Note that Live Modifications may not always be possible - such as when you are trying to modify an exposure sequence curve past the limits defined by shortest obtainable exposure and your interval. Promote Control will not let you enter a Live Mod that violates the above constraints.
Using Live Ramp Shifting
Live Ramp Shifting is similar to the Live Modifications, but instead of shifting your curve up or down, it shifts the actual ramping left or right - moving the moment when the ramping begins closer or farther in time. It is only available when the bulb ramping sequence is active, and only until the ramping has started. This may be useful if e.g. the sunset started kicking in, and you realize that you delayed your ramp start too far into the future. In this case, press or hold Left button on Promote Control to reduce the time before the ramp starts. On the contrary, if you feel like your ramping is about to start too early, press or hold Right button on Promote Control to increase the time before the ramp starts.
When using Live Ramp Shifting, you will see "Ramp .. in" timer countdown change as you press Left/Right buttons. You cannot make the ramp start immediately - the quickest the ramp can be brought back is 1 (one) minute from now. This is intentional, and is made that way to ensure that you have that 1 minute to rethink your decision - and, if required, delay the ramp by pressing Right button again. So if you need the ramp to start as soon as possible - press/hold Left until you have it start in 1 minute from now, and then let that time pass. Note that once the ramping part starts, Live Ramp Shifting cannot be used any more.
Using Live Ramp Shifting will impact both ramp start and end times simultaneously. In other words, it will only make the ramp start earlier or later - it will not affect the duration of the ramping part of the exposure curve, or the remaining duration of your previously programmed sequence.
If you feel like the light stopped changing, you may want to pause your ramping. This will NOT pause shooting - images will still be taken, but the exposures will not be changed while ramping is paused. When the ramping is resumed, exposures will continue ramping towards the same end exposure that you set earlier. Pausing your ramping will extend the total time your bulb ramping sequence takes for the duration of the pause.
To pause or resume your exposure ramping, press Left+Right buttons at the same time while Bulb Ramping sequence is under way.
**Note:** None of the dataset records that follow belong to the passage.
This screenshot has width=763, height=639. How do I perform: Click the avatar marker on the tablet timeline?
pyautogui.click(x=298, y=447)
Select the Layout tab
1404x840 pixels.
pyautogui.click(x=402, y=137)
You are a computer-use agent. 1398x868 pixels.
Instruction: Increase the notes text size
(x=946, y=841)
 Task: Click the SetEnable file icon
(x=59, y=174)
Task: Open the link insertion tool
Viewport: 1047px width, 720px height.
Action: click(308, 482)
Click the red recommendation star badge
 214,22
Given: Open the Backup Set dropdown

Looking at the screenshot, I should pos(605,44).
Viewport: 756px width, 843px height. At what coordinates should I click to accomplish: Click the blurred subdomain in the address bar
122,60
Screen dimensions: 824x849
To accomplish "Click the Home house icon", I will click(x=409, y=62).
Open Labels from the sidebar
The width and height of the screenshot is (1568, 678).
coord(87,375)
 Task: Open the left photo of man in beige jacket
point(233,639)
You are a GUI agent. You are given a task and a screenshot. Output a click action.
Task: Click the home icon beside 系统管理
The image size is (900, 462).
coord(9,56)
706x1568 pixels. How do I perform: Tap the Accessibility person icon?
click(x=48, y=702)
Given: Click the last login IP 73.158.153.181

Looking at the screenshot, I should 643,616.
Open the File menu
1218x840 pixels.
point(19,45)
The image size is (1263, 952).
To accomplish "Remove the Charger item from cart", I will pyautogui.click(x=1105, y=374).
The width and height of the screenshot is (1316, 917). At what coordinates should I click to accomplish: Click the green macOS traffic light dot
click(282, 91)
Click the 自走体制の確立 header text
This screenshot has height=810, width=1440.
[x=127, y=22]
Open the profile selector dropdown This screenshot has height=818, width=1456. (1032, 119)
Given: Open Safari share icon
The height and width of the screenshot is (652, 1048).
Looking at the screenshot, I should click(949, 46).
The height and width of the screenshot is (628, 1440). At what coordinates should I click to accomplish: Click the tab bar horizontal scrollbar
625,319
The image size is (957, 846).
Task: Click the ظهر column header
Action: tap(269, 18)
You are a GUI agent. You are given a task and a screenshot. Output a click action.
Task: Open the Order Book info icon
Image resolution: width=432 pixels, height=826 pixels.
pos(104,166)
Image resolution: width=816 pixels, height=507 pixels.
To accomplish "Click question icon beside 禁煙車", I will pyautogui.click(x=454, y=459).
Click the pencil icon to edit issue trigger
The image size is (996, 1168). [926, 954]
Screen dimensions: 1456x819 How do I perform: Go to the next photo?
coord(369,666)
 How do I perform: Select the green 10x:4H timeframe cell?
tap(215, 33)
Please note that ramping pause/resume is only available before the ramping portion of the exposure curve above is completed.
A bulb ramping session can take as long as a few hours and may require extra items to bring with you. The following checklist may be followed when you pack for a bulb ramping trip:
1.Promote Control, Bulb Ramping Assist Kit, shutter cable, USB cables.
2.An optional Promote Control Tripod Case may be useful (available from Promote Systems).
3.ND filters with holders & adapter rings if required (Advanced Bulb Ramping only).
4.Backup memory cards. We recommend cleaning them in advance.
5.Backup batteries for camera and Promote Control (2x AA).
6.Tripod, camera tripod mount plate. You may want to check the plate you pick fits both the tripod and your camera well.
7.A portable GPS navigator may be useful to mark locations.
8.Mini flash light.
10.Drinks, snacks, coat / blanket (if required by upcoming weather conditions).
11.Permission paperwork if required for restricted locations.
We highly recommend trying the Bulb Ramping mode for a few times prior to planning an actual field trip. Getting yourself familiar with all the exciting possibilities of Time-Lapse videography in changing light. When you are ready to step up, make sure to read Advanced Bulb Ramping section to even further extend your creative horizons with Promote Control.